**Task brief:**
From the passage on USS Texas below, return the part that opens with the words containing "In May Texas" and closes with "the customs house.", copied word for word.

==== Supplied text

USS TEXAS
Construction of USS Texas was authorised on 24 June 1910 with the work being awarded to Newport News Shipbuilding. The first steel plates were laid down on the slipway on 17 April 1911 and she was launched on 18 May 1912. She was commissioned into the US Navy on 12 March 1914.
In May Texas was involved in what became known as the ‘Tampico Incident’ when Mexican federal troops detained an American gunboat at Tampico. President Woodrow Wilson ordered that in retaliation US forces should land at Veracruz and seize the customs house.
World War One
In April 1917 the US joined the fighting and Texas was amongst the first units allocated to the war. Later, on 27 September the battleship ran hard aground on Block Island after the captain and navigator misjudged the entrance to Long Island Sound due to a protective minefield. Following repairs, she sailed for Great Britain arriving at Scapa Flow on 11 February 1918 and joined the 6th Battle Squadron of Britain’s Grand Fleet where Texas was tasked with convoy escort duties. With the signing of the Armistice on 11 November at 03:35 on 21 November, she got underway with the Grand Fleet to meet the surrendering German Fleet. The two fleets rendezvoused about 40 nautical miles east of the Isle of May and proceeded to the Firth of Forth.
Inter War Years
The fighting may have been done but the peace had yet to be secured and on 12 December 1918 Texas was one of the battleships that put to sea to escort President Woodrow Wilson onboard the George Washington as he made his way to the Paris Peace Conference.

========
==== Data supplied

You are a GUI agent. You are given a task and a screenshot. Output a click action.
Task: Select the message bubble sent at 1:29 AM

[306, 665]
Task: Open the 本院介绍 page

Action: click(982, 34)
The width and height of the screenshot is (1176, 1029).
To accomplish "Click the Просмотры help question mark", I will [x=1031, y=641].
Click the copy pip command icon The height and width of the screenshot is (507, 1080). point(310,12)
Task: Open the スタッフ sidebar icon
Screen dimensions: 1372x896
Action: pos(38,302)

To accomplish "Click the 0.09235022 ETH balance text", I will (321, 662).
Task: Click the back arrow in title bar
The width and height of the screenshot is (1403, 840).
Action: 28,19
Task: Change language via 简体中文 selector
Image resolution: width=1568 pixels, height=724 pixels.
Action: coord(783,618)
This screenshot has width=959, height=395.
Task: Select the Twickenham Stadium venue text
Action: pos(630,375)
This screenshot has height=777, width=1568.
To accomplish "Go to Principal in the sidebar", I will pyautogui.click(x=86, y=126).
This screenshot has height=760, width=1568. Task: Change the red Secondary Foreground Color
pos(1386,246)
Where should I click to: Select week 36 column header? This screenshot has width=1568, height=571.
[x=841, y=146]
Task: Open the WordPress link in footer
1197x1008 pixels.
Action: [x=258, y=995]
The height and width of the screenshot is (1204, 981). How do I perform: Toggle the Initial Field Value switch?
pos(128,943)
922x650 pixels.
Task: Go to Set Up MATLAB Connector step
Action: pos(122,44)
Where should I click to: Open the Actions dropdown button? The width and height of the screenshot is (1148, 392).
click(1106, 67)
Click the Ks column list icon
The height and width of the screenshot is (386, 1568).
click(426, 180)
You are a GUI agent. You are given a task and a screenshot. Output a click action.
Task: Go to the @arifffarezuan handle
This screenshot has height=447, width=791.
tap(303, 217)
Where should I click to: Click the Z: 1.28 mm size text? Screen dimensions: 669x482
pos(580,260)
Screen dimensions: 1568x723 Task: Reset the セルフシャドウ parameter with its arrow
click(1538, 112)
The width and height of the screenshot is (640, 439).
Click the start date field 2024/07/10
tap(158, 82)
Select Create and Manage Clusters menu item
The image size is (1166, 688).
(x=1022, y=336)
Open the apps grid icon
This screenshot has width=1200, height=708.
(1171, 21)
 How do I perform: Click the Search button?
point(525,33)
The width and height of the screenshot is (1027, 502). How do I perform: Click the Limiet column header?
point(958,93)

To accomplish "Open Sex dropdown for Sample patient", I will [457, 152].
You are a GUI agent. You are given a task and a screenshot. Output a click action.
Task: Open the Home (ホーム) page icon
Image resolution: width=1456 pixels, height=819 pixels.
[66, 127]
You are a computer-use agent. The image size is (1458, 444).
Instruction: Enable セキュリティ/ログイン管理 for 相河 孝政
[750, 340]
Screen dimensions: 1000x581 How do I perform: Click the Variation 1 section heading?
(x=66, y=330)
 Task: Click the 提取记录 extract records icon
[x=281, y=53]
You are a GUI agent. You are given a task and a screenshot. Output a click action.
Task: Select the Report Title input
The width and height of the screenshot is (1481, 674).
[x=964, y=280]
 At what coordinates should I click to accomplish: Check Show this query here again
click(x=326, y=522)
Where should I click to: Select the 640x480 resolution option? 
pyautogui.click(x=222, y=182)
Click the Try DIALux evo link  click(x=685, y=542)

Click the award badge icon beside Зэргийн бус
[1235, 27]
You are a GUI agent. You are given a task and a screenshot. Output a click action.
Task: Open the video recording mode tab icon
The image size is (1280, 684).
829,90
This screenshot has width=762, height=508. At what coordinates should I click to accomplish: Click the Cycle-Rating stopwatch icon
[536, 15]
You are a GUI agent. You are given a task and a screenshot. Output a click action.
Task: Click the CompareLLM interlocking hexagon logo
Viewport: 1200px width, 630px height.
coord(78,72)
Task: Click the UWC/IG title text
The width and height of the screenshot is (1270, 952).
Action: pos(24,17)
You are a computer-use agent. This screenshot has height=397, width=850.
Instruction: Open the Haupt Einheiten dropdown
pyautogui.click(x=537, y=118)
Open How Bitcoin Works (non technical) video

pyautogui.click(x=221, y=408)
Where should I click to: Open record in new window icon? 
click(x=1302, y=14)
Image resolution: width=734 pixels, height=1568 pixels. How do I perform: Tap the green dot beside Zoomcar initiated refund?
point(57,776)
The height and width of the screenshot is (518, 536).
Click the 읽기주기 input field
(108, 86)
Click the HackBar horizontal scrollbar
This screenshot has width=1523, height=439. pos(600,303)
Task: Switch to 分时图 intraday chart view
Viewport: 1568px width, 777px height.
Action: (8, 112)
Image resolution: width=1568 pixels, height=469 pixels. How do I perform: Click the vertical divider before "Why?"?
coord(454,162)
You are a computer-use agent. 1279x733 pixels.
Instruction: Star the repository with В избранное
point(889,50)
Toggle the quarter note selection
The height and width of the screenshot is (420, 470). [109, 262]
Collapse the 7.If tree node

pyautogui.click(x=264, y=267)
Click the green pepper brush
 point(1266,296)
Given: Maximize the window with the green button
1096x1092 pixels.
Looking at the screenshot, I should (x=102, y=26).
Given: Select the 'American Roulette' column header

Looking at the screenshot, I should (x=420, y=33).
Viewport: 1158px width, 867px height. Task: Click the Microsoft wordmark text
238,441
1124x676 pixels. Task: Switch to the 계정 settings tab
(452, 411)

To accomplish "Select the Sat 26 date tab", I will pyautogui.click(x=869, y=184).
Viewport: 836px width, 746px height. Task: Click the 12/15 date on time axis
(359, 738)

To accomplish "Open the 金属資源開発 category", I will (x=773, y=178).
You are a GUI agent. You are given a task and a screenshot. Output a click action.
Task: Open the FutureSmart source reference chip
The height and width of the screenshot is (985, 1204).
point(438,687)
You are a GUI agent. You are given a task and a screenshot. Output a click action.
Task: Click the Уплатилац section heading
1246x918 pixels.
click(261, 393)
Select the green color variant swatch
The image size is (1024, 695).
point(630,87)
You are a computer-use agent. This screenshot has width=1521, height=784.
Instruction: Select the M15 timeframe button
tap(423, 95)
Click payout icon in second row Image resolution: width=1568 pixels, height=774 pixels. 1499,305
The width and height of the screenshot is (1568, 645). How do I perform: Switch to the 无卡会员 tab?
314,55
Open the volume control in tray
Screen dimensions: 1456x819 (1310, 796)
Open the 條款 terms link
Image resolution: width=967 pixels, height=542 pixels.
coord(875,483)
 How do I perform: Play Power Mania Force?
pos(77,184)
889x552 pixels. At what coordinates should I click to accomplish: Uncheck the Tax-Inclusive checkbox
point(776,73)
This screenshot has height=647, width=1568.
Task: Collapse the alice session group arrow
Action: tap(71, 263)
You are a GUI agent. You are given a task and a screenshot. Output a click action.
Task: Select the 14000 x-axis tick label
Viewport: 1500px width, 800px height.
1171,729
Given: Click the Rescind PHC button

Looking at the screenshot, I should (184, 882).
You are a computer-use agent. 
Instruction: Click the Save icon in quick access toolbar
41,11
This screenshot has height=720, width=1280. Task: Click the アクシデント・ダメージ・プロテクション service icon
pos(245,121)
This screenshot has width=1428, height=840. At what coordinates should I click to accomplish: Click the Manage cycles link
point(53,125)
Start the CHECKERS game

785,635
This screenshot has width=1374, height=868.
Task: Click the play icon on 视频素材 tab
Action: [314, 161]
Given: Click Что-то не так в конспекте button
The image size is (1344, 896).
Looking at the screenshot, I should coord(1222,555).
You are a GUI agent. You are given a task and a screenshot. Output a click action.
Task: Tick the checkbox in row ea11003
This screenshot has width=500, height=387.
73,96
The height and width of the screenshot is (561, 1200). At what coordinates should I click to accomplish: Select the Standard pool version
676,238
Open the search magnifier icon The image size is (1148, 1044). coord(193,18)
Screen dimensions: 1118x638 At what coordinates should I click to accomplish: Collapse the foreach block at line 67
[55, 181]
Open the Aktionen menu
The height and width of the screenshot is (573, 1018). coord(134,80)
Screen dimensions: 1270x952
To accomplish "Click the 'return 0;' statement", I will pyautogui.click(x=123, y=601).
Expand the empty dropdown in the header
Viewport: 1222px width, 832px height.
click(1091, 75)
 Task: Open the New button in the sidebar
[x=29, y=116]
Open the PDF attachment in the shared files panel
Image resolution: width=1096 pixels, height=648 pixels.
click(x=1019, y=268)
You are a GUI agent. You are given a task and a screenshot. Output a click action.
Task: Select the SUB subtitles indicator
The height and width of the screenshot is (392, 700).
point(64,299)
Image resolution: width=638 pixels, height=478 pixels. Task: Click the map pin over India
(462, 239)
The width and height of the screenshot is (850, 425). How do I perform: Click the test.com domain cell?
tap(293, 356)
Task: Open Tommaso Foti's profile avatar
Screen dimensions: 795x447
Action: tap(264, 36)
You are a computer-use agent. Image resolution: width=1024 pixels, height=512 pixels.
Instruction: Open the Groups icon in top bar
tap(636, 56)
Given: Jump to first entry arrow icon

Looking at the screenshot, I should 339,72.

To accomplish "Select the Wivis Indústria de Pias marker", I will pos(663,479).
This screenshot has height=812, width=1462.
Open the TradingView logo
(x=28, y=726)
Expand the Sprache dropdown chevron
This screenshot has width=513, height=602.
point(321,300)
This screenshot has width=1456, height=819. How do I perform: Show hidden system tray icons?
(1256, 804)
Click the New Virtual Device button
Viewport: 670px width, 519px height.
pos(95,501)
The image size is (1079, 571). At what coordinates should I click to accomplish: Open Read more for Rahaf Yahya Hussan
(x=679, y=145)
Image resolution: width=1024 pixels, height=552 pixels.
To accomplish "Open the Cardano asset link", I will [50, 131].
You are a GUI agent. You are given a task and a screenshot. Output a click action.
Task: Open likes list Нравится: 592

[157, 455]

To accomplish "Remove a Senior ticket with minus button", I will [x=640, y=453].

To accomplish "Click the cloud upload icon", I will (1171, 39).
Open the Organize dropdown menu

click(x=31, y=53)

========

**Solution to the problem:**
In May Texas was involved in what became known as the ‘Tampico Incident’ when Mexican federal troops detained an American gunboat at Tampico. President Woodrow Wilson ordered that in retaliation US forces should land at Veracruz and seize the customs house.